Hohe Energiekosten und Steuern sind Argumente, die bei vielen Industrien gegen einen Auf- oder weiteren Ausbau von Near- oder Reshoring sprechen. Außerdem gilt: Wenn es um den Gewinn einer Firma geht, bekommen Beschaffung, Einkauf und Supply Chain Management immer mehr Bedeutung. Denn die Möglichkeiten, im unteren und mittleren Warensegment höhere Preise durchzusetzen, sind selten geworden.

5. Fachkräftemangel erfordert neue Maßnahmen

Insbesondere in hochentwickelten Industrienationen bringt der Fachkräftemangel langfristig Firmen in schwierige Situationen, obwohl momentan wieder mehr Personen in den westlichen Ländern arbeitssuchend sind. Der demographische Wandel in Ländern wie  Deutschland bringt zusätzlich Druck aufs Management.

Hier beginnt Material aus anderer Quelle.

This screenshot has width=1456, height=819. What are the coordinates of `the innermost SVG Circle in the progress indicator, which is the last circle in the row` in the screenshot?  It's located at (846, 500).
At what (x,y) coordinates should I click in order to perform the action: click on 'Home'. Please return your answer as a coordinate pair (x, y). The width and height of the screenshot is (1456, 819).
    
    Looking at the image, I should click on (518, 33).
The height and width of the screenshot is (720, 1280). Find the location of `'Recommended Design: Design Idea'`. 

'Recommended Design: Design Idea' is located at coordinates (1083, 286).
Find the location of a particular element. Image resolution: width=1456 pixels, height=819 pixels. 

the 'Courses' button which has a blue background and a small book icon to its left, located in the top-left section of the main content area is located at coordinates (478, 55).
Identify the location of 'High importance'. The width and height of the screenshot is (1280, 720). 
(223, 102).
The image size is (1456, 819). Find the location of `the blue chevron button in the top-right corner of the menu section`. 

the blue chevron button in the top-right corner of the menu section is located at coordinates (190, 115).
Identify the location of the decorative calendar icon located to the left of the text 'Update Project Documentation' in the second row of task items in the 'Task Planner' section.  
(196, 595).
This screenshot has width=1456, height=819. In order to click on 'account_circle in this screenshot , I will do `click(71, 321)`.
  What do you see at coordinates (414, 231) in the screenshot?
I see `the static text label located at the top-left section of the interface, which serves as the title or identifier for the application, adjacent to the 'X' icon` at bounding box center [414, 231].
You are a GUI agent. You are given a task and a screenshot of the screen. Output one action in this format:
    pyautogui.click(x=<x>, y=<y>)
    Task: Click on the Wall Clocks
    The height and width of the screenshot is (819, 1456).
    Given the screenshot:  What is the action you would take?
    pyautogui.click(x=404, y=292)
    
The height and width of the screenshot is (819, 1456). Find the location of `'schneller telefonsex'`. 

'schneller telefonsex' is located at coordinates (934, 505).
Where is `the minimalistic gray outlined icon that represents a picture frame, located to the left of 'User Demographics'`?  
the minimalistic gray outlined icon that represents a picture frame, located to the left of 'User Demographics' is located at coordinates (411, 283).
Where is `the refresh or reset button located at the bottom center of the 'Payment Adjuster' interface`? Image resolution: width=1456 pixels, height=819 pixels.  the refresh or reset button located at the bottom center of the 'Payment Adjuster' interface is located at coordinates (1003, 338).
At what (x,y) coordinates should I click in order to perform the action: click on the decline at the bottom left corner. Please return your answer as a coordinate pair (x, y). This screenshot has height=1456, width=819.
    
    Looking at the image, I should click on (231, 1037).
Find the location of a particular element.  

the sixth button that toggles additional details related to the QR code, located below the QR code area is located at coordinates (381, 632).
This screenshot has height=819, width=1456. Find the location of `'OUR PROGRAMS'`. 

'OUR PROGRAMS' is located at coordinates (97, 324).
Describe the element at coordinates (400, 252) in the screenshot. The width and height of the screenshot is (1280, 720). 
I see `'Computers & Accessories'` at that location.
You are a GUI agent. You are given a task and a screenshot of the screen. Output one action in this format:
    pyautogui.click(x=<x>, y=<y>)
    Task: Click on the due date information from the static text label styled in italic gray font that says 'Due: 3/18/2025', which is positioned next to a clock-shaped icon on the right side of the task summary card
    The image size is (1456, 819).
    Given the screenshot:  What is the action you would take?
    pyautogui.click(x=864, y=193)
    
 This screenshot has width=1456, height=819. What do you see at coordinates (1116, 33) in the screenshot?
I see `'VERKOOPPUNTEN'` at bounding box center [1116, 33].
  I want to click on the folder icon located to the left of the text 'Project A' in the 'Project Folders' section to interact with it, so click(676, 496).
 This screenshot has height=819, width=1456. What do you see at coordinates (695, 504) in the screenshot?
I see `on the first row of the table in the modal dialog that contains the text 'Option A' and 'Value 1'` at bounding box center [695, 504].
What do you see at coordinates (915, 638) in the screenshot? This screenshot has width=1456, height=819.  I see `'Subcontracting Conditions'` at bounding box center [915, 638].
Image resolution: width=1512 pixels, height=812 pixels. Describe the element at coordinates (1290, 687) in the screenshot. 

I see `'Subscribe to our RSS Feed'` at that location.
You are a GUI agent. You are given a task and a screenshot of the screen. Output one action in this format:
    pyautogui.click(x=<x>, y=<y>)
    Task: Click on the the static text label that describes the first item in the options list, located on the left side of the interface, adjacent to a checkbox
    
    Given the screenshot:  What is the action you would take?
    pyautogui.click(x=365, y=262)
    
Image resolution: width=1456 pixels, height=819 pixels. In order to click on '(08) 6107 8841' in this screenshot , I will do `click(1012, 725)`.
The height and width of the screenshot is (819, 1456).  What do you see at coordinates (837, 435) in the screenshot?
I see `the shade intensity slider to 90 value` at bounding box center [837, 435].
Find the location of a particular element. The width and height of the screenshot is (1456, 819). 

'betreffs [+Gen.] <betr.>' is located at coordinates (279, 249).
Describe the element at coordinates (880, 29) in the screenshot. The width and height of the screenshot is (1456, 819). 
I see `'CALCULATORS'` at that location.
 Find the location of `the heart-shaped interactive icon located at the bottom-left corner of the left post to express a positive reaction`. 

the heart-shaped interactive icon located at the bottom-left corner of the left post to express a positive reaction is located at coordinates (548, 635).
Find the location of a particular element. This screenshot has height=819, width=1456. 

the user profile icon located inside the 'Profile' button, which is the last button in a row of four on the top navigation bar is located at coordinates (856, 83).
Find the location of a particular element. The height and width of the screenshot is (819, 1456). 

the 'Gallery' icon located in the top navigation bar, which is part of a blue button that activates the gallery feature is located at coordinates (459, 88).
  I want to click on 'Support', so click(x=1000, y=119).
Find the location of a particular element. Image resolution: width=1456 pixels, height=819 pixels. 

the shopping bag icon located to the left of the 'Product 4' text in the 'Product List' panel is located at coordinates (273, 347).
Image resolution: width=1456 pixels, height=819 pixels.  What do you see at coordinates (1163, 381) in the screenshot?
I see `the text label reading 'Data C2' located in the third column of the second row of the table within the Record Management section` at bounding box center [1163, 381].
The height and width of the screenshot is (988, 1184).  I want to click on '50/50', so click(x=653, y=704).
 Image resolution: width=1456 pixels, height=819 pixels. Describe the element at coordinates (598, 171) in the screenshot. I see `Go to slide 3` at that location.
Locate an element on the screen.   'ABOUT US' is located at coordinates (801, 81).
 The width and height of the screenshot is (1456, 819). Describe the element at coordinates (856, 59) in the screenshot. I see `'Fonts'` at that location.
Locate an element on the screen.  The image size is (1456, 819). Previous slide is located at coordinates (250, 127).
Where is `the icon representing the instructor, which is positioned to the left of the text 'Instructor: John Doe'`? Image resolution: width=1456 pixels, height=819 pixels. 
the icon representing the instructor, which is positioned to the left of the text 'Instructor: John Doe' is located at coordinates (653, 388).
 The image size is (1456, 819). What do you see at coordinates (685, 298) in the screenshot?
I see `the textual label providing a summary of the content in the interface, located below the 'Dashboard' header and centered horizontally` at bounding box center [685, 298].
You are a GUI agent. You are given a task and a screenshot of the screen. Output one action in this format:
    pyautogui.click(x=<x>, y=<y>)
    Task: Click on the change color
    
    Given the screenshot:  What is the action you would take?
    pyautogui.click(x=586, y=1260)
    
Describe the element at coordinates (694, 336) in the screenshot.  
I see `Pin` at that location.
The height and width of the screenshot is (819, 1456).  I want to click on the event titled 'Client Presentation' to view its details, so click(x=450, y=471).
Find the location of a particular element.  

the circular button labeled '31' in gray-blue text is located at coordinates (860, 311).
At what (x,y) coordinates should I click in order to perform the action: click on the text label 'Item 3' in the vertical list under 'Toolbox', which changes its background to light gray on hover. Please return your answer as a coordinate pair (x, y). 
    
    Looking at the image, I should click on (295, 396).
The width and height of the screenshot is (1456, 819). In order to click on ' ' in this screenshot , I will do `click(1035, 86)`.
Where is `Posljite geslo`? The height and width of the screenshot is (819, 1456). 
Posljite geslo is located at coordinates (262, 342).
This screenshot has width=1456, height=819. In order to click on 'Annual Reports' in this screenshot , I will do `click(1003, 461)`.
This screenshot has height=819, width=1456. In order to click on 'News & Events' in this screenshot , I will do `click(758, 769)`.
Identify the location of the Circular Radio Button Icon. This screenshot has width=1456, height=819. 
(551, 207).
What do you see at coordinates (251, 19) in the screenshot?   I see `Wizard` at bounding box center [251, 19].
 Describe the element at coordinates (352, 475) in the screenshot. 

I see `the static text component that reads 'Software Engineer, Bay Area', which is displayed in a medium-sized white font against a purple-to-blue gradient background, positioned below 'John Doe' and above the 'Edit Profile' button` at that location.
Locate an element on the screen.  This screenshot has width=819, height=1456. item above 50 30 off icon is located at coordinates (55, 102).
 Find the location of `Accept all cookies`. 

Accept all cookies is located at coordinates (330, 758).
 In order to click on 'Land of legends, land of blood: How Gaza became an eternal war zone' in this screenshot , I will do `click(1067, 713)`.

Analysen in der Logistik haben gezeigt, dass zwischen Hamburg und München rund 100.000 Lkw-Fahrer fehlen. 

Wer etwas für sein Unternehmen tun will, bietet den vorhandenen und künftigen Mitarbeitern attraktive Rahmenbedingungen. Führende Firmen intensivieren zudem ihr Engagement in der beruflichen Orientierung und gehen auf die Lebenseinstellung der Generation Z ein.

6. Fourth Party Logistics gewinnt im Supply Chain Management an Bedeutung

Bereits seit Jahren wird Software as a Service (SaaS) als Dienstleistung von Unternehmen in Anspruch genommen. Doch immer mehr Firmen gehen dazu über, einen ganzen Teil ihrer Lieferkette auszulagern – beispielsweise Fertigung, Distribution, Beschaffung, Logistik oder Transportmanagement. Die digitale Lieferkette der Zukunft wird die Notwendigkeit des Outsourcings für Unternehmen verstärken, also die Nutzung von Supply Chain as a Service (SCaaS) beziehungsweise Dienstleistungen von Anbietern für Fourth Party Logistics (4PL) zur Orchestrierung aller logistischen Tätigkeiten von Industrie und Handel.